Il #Folon di Campogrande a Liegi
Successo per la nuova opera per ragazzi di Nicola Campogrande all'Opéra Royale de Wallonie
In un’opera pensata per i giovani e con il pubblico in modalità partecipativa, le prove sono importanti quanto lo spettacolo in quanto parte integrante del processo di fruizione complessiva dell’opera. Anzi come spesso succede, ed è accaduto in #Folon, la nuova creazione del compositore Nicola Campogrande commissionata dall’Opera di Liegi, è proprio alle prove che i ragazzi sono veramente i protagonisti delle parti a loro dedicate.
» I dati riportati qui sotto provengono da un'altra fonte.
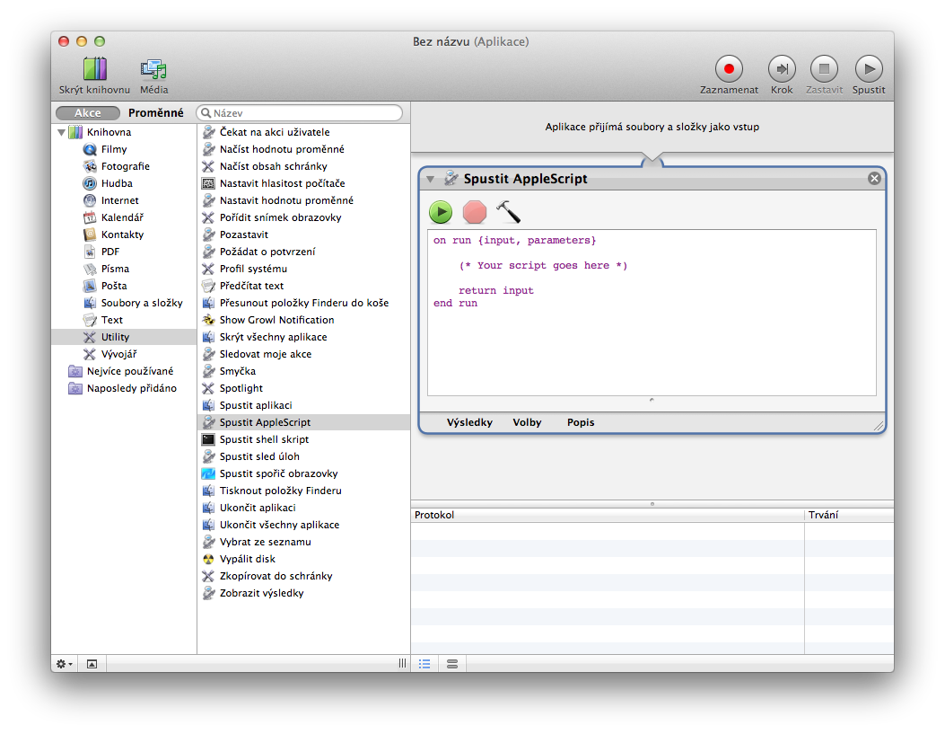Open the Výsledky tab

click(469, 422)
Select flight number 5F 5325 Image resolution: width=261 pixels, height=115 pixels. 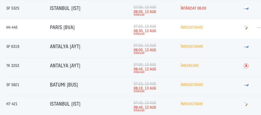coord(13,8)
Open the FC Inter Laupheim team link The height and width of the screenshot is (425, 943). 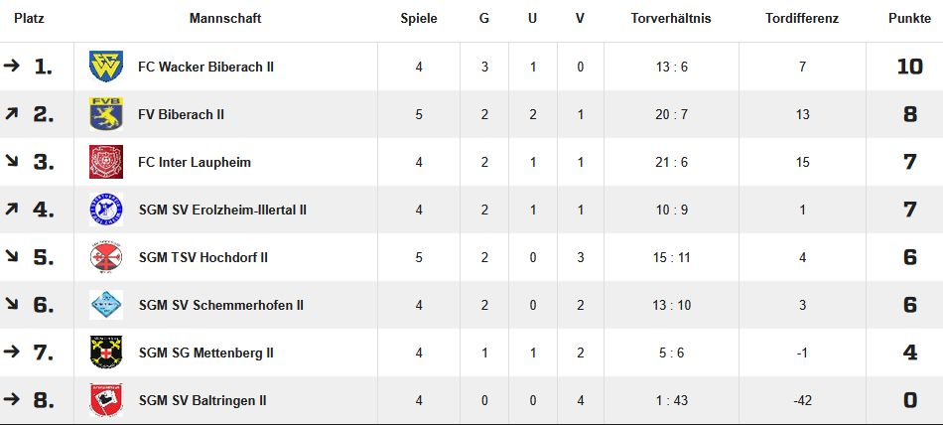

La prova di un’oretta programmata immeditamente prima dell’ora di spettacolo e aperta al pubblico si è rivelata così un preludio intenso alla rappresentazione vera e proprio, il momento dove si è innanzitutto potuto apprezzare il lavoro di scrittura di Campogrande che ha saputo combinare, con apparente semplicità, melodie diverse, sempre fresche e ben ritmate, orecchiabili e quindi facili da ricordare, ma capaci di esprimere con ricchezza di motivi i diversi stati d’animo che si manifestano in adolescenti che si affacciano alla vita, provano i primi palpiti d’amore, e anche di gelosia.
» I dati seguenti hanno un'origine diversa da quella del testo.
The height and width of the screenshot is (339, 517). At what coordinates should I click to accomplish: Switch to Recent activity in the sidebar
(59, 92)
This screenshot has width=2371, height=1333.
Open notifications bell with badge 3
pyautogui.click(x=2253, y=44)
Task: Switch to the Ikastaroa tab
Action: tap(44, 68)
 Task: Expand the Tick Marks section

Di Campogrande anche l’idea di illustrare la storia, libretto di Piero Bodrato, con le immagini poetiche di Jean-Michel Folon – la classe di adolescenti va a visitare infatti proprio un’esposizione dedicata all’artista – ma sono ispirate dalle sfumature di colori e forme ricorrenti di Folon anche tutte le scene e i costumi di Fernand Ruiz. Forse c’è fin troppo Folon, perchè se i ragazzi sono rappresentati in modo molto attuale a livello di comportamenti – dipendenti come sono dai loro smartphone e dai social media, più intenti a farsi dei selfie che a guardare le opere del museo – i delicati costumi, pur belli, oppure i capelli con le trecce da giardino d’infanzia, non facilitano l’immedesimazione degli adolescenti d’oggi, ma sembrano adatti ad uno spettacolo per dei bambini più piccoli.
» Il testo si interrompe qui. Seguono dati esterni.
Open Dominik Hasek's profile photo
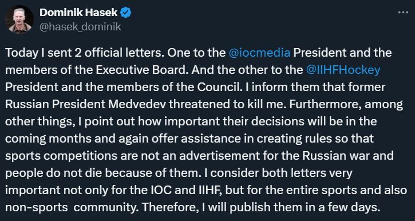The height and width of the screenshot is (221, 415). click(x=19, y=19)
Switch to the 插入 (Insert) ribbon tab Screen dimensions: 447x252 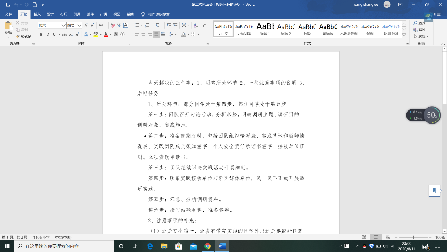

I cori invece, i cui testi sono stati tradotti in francese da Maria Delogu, sono ricchi di citazioni e spunti di riflessione per un pubblico di ragazzi più maturo: se Cartesio diceva “penso dunque sono” i ragazzi cantano invece “selfie donc je suis”, così come è ripresa l’"Habanera" della Carmen nella canzone che Campogrande ha intitolato “Prends garde à toi”, solo per fare due esempi tra i momenti più riusciti di una partitura ricca, che utilizza un’ampia gamma di strumenti dai più classici ai più moderni (ben in evidenza la batteria), per esprimere il complesso mondo interiore, a tratti oscuro e quasi rabbioso, a tratti splendidamente innocente, dei nostri “millennials”.
Tutti apprezzabili gli interpreti, per brevità citiamo solo Natacha Kowalski nella parte della giovane protagonista Orangine, Pierre Derhet in quella del suo fidanzatino Jean Petit Bleu e Julie Bailly nei panni di Mariette, l’amica del cuore di Orangine che si sente tradita nell’amicizia al formarsi della giovane coppia.